Охота к перемене мест
Фудзита следует в Марсель, откуда пишет прощальное объяснительное письмо Юки и отправляется в мировое турне, растянувшееся на несколько лет — США, страны Центральной и Южной Америки, Китай, Индокитай, родная Япония. Спутницей в его путешествии — и четвертой женой — становится 25-летняя натурщица Мадлен Лекё, она же Мади Дорман, бывшая танцовщица, свежее увлечение Фудзиты. На разных континентах устраиваются выставки, которые проходят чрезвычайно успешно. Цугухару полон энергии, много работает, пишет путевые заметки, экспозиции полотен приносят ощутимые материальные плоды, а слава Фудзиты-художника перешагивает порог Европы.
Очередная семейная идиллия Фудзиты продолжается недолго. В 1935 в Токио Фудзита знакомится с юной официанткой Кимиё Хориучи. Девушка с характером воина становится любовницей Цугухару и вступает в борьбу с Мадлен за возлюбленного. Это противостояние длилось год. Внезапную точку в нем поставила непредвиденная смерть Мадлен от передозировки кокаина. Кимиё моложе Фудзиты на четверть века, их брак становится пятым и последним для художника.
Во время второй мировой Цугухару, потомок самураев, видит свой долг в участии в войне на стороне Японии. Он ревностно и вдохновенно служит делу пропаганды, воспевая кистью боевые победы японского оружия. По окончании войны факт сотрудничества художника с милитаристским режимом вызвал резкое осуждение и критику у многих соотечественников.
Общественное порицание стало основной причиной, по которой Фудзита принял решение покинуть Японию — на этот раз уже навсегда. Кружным путем через США в 1950 супруги перебрались во Францию. Цугухару возвращается к любимым старым сюжетам — женщины, кошки, дети, — в которых ощущается мечтательность и меланхолия.

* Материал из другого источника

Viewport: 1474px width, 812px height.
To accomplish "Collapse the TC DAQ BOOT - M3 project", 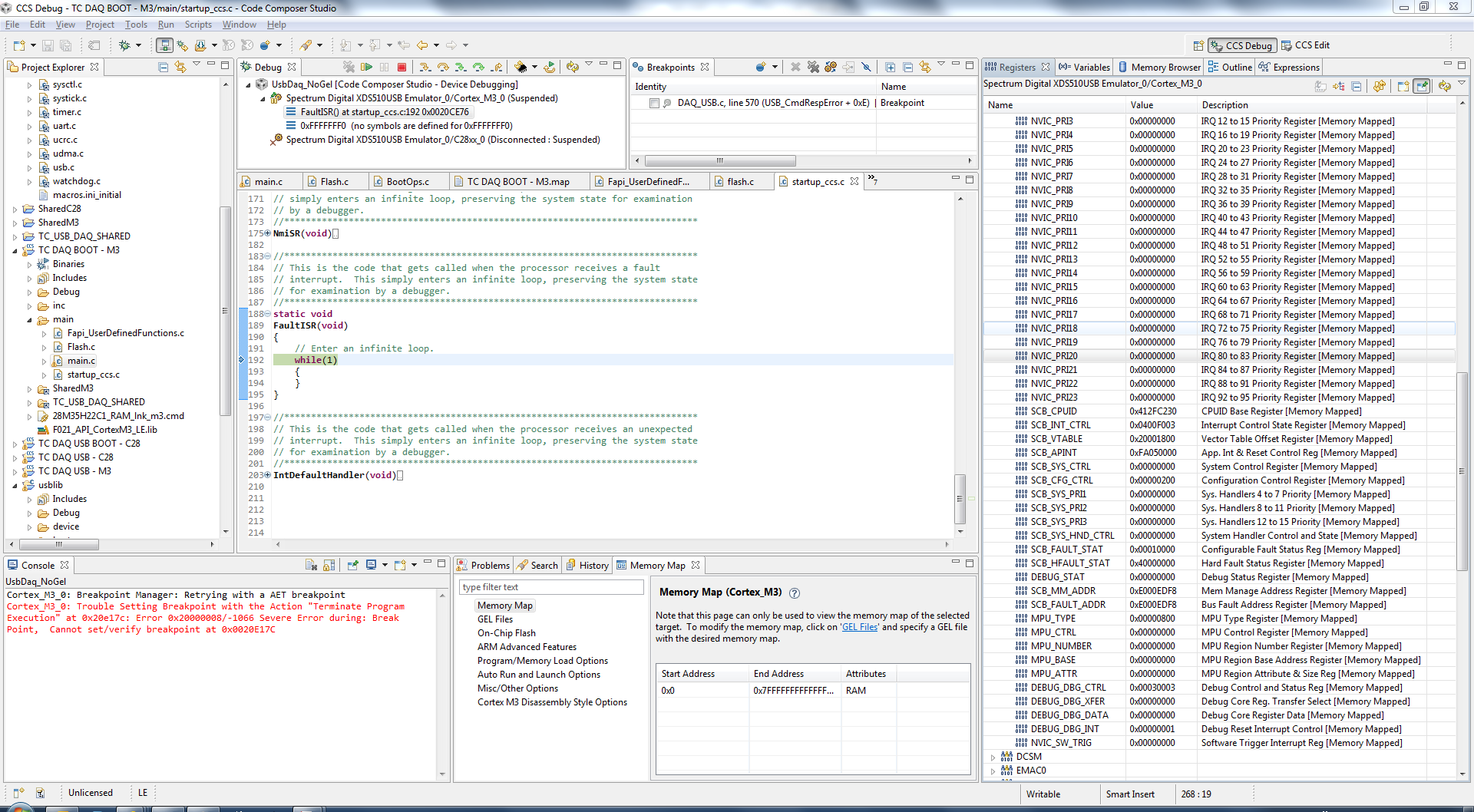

«Он не заслужил света, он заслужил покой…»
С 1961 чета Фудзита наслаждением ведет замкнутую, умиротворенную жизнь в провинциальном Вильё-ле-Бакле под Парижем. Ныне там, в домике XVIII века постройки, находится музей художника, по его завещанию открытый для посещения. В последнее десятилетие жизни Цугухару обращается к религиозным темам и библейским сюжетам, а также принимает решение пройти обряд крещения в католическую веру.
После смерти художника в 1968 г. Кимиё долгое время не давала разрешений на изучение архивов, не поддерживала публикации о Фудзите. Вдова пережила мужа на добрых сорок лет, и только в последние годы своей жизни, убедившись в том, что отношение к Фудзите не является отрицательным и предубежденным, приоткрыла возможности для изучения личных документов и писем, а также завещала работы мастера народам Франции и Японии.
Самые значительные коллекции работ мастера представлены в собраниях Нью-Йоркского Метрополитен-музея, Национальной галереи искусств в Вашингтоне, в Реймсском музее изящных искусств, а также в многочисленных музейных экспозициях на родине Фудзиты.
Вплоть до 2008 Фудзита оставался самым дорогостоящим японским художником, а рекорд стоимости для его работ был установлен десять лет спустя: 9,3 млн долларов США выручило произведение под названием «День рождения», созданное по мотивам басни Лафонтена.
Также в 2018 году по случаю 50-летия со дня смерти Цугухару Фудзиты мир искусства почтил его память организацией мероприятий в знаковых для художника местах: Париже, Токио, Реймсе, Осаке и Киото. Таким образом, мы вновь обрели Фудзиту-художника — европейского в восприятии его соотечественников, и в то же время истинно японского в понимании европейцев.